KPIs for Measuring Lubrication Program Success

Alejandro Meza, Noria Corporation

KPIs for Measuring Lubrication Program Success

“What gets measured gets managed” is a popular quote from business guru Peter Drucker.

While it may seem obvious that key performance indicators (KPIs) or metrics play an important role in the success of a lubrication program—what is not as apparent is defining the best metrics for assessing the program’s current status and guiding it to the desired level.

This article will explain how to select the right KPIs and implement them effectively.

One approach for developing a system of metrics is to visualize the program from a high-level perspective. What are the program’s goals? They should be stated as specifically as possible and include a time frame for completion.

Examples would be to improve the lubrication assessment score by 30 points within two years, to reduce bearing failure rates by “X” percent in three years, to implement oil analysis for 100 percent of the critical machines by the end of the year, or to install a new lube room in 12 months.

Some of these examples are more specific than others, but they all refer to relevant program initiatives. General objectives typically will be complemented with more explicit targets.
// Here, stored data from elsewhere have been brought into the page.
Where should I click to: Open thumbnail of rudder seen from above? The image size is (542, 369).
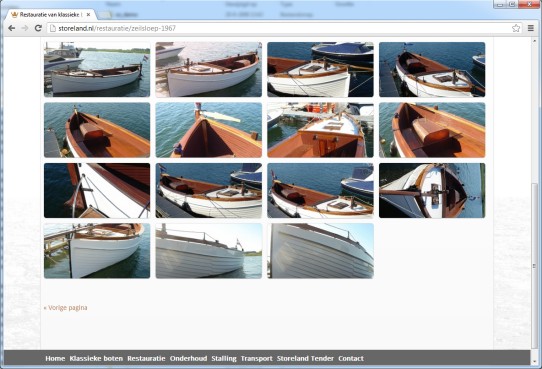[432, 190]
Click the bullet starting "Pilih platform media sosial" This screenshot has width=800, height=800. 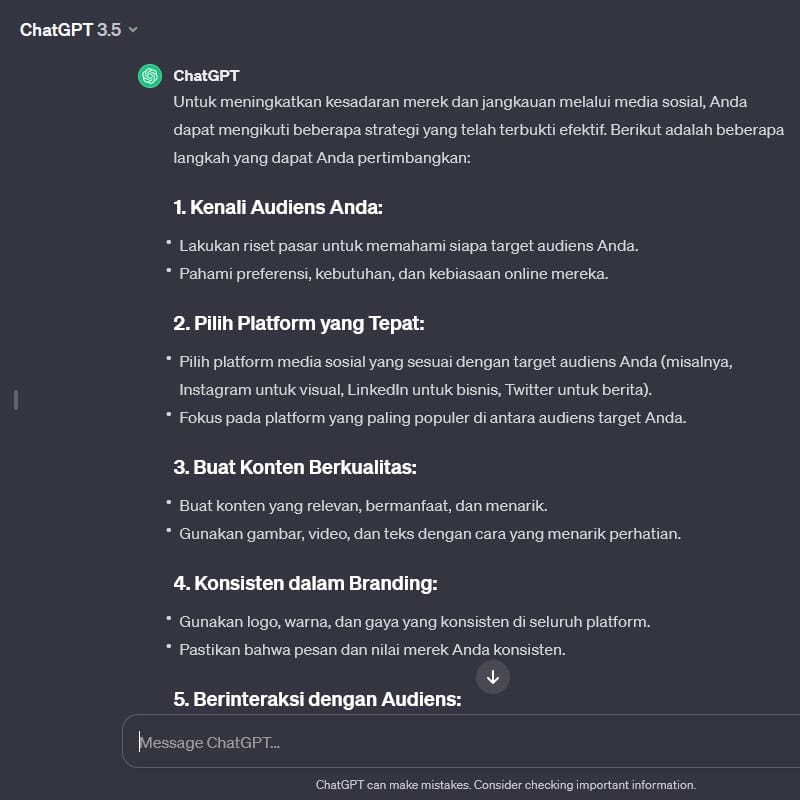456,361
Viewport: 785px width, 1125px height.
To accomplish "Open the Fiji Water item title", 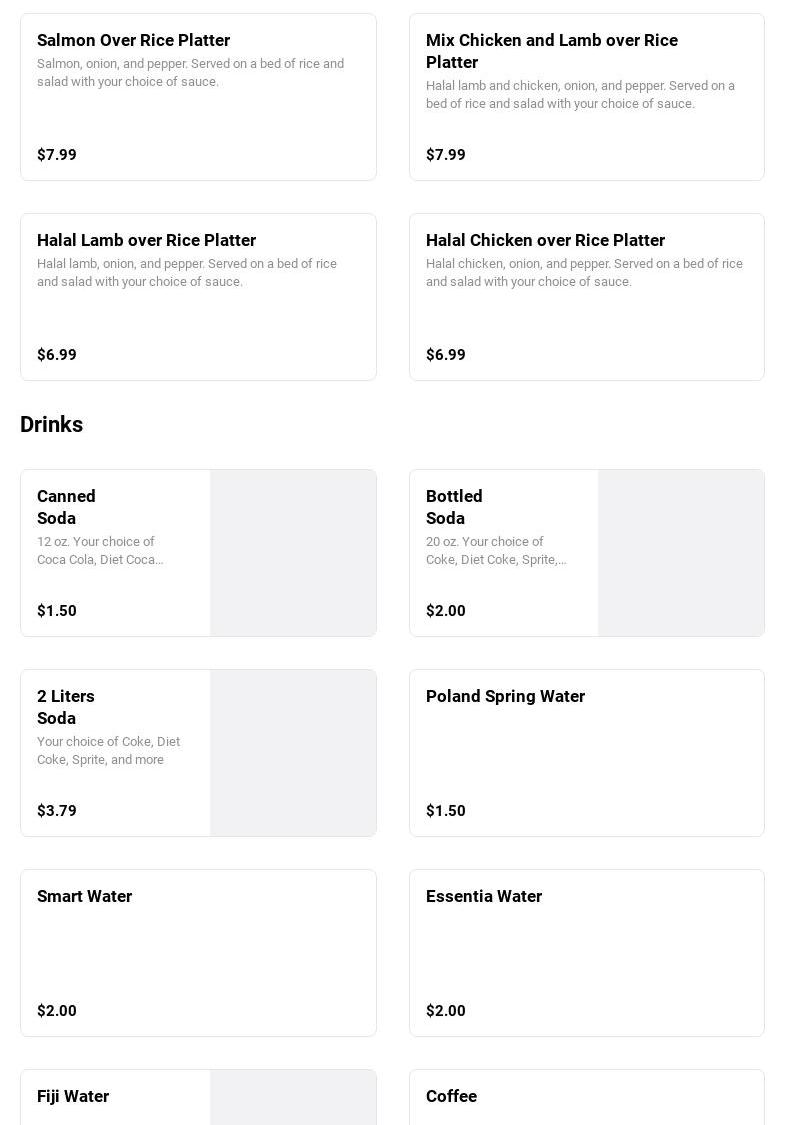I will [73, 1096].
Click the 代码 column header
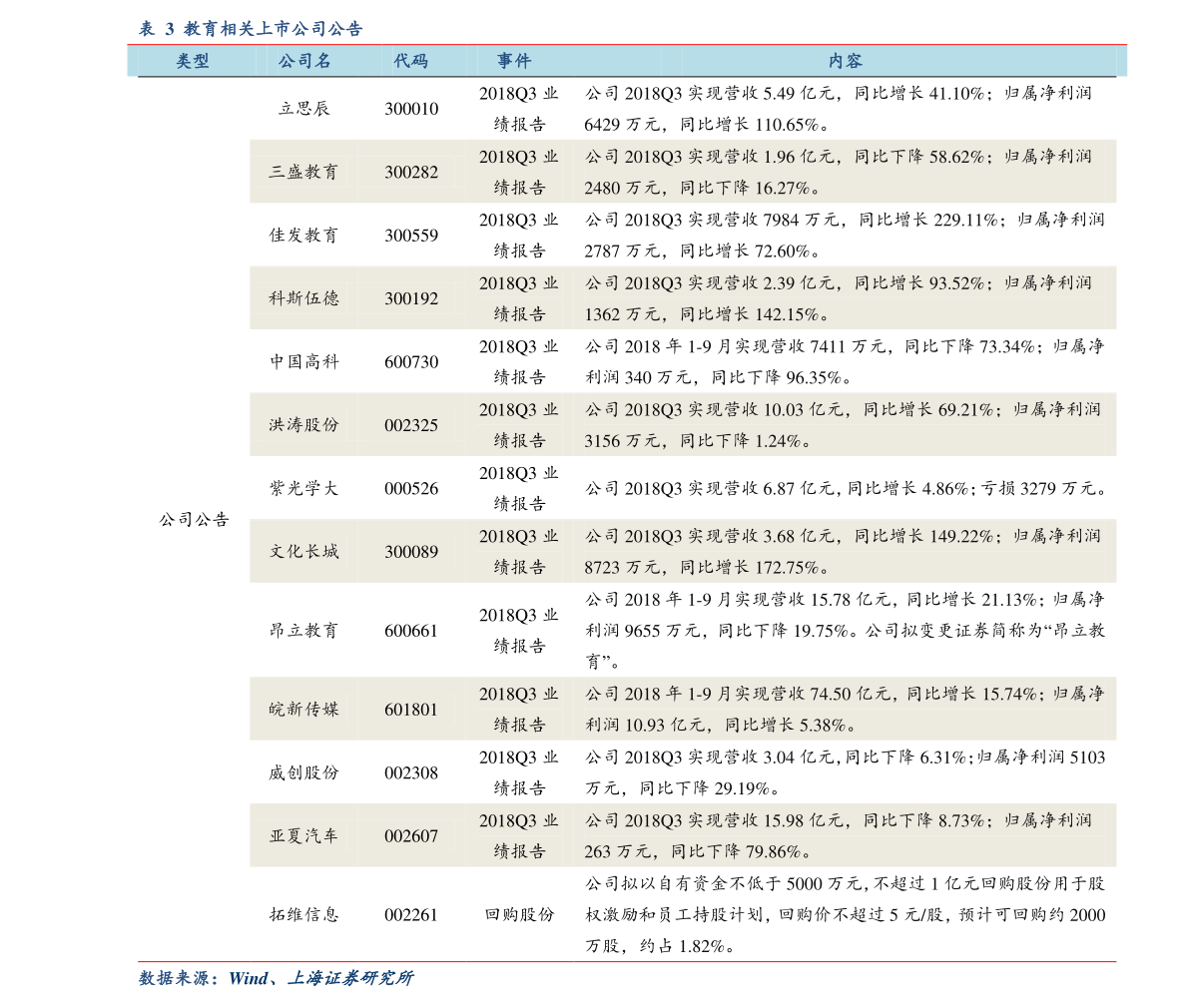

Setting a time frame will be essential to ensure program accountability. The time should be realistic based on the available resources but also challenging in order to achieve the expected results in a reasonable period.

An effective system of metrics will monitor whether the program’s goals are attained (implementation KPIs) and maintained (continuous KPIs). These types of metrics can identify areas that are performing well, others that require attention and those that will be helpful for estimating the benefits of the chosen strategy.

Temporary vs. Permanent KPIs

Temporary KPIs refer to transition or implementation periods. They should be used while the project or any changes relating to the transitory goals are ongoing. Examples of these types of goals and KPIs are shown in the table below.

The chart below highlights an implementation metric used as an indicator for monitoring and reporting the success of a lubrication program.

Permanent KPIs report or monitor processes, tasks, routines or conditions that have already been implemented and are expected to be in place for a long time. Most of the metrics discussed in this article would be considered permanent KPIs.


Temporary Goals and KPIs

General vs. Specific KPIs

It is possible to have more than one KPI for each goal. In addition, just as specific goals may be part of a more general goal, general KPIs can be a combination of more specific metrics. See the examples in the table below.

Macro vs. Micro KPIs

Macro and micro KPIs are a variation of general and specific KPIs. A micro KPI may be categorized by machine, individual, task, etc. On the other hand, a macro KPI could be a summary of various micro indicators condensed into a general metric.

An example of a micro indicator would be to determine if the contamination level of particles in a hydraulic system is within the target range. The answer or indicator is simply “yes” or “no.” The macro indicator would be the total percentage of hydraulic systems with a cleanliness level compliant with the target.

An even more general KPI would be the overall percentage of machines, including compressors, gearboxes, etc., that complied with the cleanliness level. See the illustration above for how general KPIs can be represented.

Leading vs. Lagging KPIs

Lagging indicators monitor events that happen as a result of a process or sequence of actions. They may trigger a corrective action or reactive maintenance. Examples of these types of KPIs would be the number of oil analysis reports with abnormal conditions, the number of individuals requiring specific training, the percentage of machines with abnormal vibration, etc.

Leading indicators are focused to anticipate potential failures or “non-conformities” and alert when action should be taken. These KPIs may report oil analysis results of the incoming lubricant, failure modes and effects analysis (FMEA) of new machines to be installed, oil analysis information on an oil’s varnish potential, etc. The table below includes a combination of macro/micro and leading/lagging indicators.


General vs. Specific KPIs

Lubricant Life Cycle Metrics

For a complete report on the lubrication program’s status or progress, a comprehensive system of KPIs will be necessary to monitor the different elements.

A good approach is to consider the lubricant life cycle within the facility, including lubricant selection, reception and storage, handling and application, contamination control, lubricant analysis, disposal and safety requirements.

Lubricant Selection

This comprises the strategy and actions performed for the selection of the lubricant, the definition of its specifications and performance, identification and purchase processes, as well as the supplier assessment.

Examples of these metrics would include lubricant quality compliance at reception, implementation of the lubricant identification system (LIS) and lubricant specifications, compliance of the technical services versus the goals, and measuring the number of individuals with a Machine Lubrication Technician (MLT) certification who participate in the product decisions.